WHAT TO DO: In the copy you make of the entries, no picture should appear, and every word must match.

SUPPLIED DATA:
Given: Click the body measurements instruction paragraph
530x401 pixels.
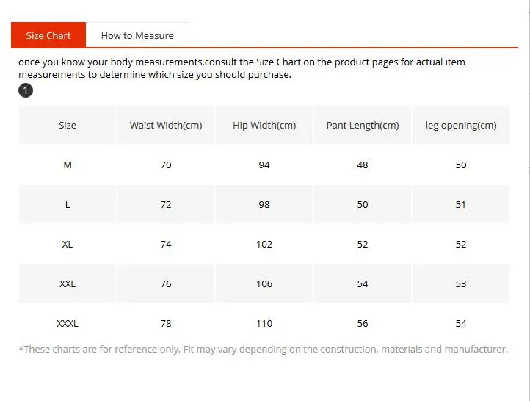Looking at the screenshot, I should [x=242, y=68].
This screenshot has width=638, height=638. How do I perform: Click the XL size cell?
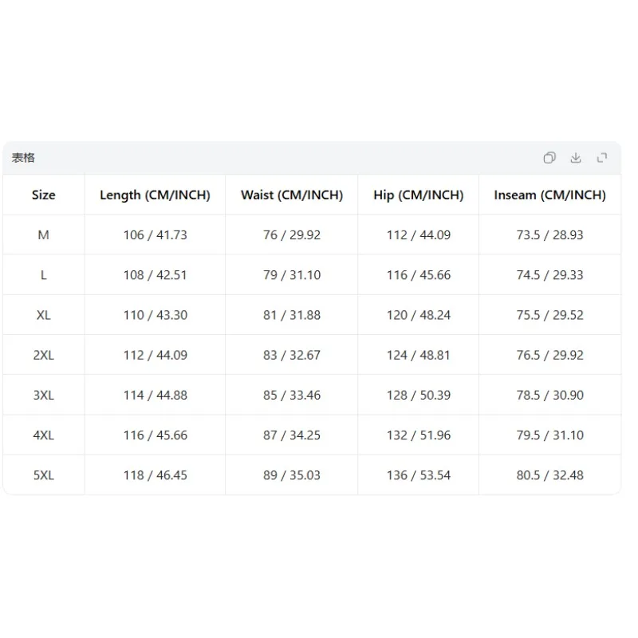pyautogui.click(x=44, y=315)
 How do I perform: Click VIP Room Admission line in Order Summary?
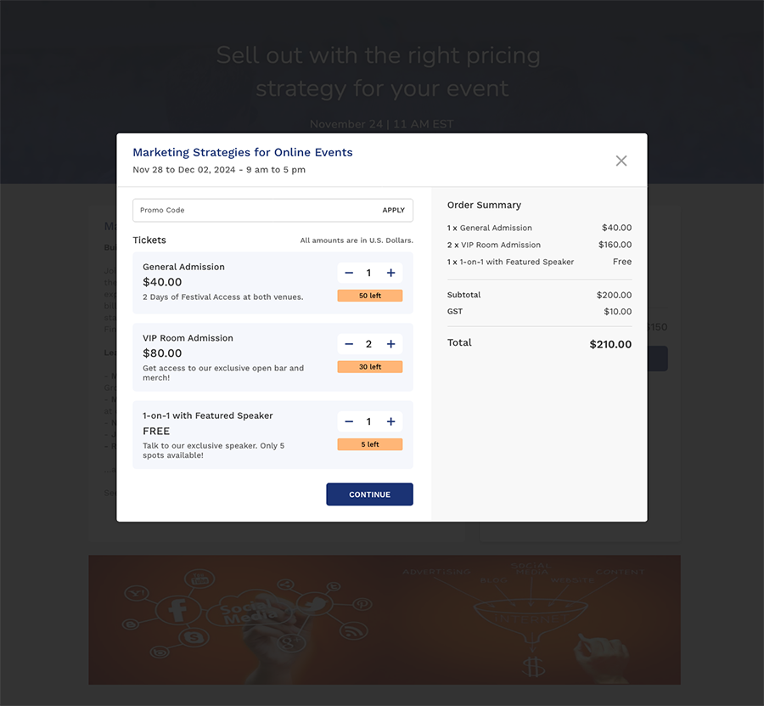[x=496, y=245]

TASK RESPONSE:
Given: Click the body measurements instruction paragraph
530x401 pixels.
Looking at the screenshot, I should [x=242, y=68].
This screenshot has width=638, height=638. How do I perform: Click the XL size cell?
pyautogui.click(x=44, y=315)
 How do I perform: Click VIP Room Admission line in Order Summary?
[x=496, y=245]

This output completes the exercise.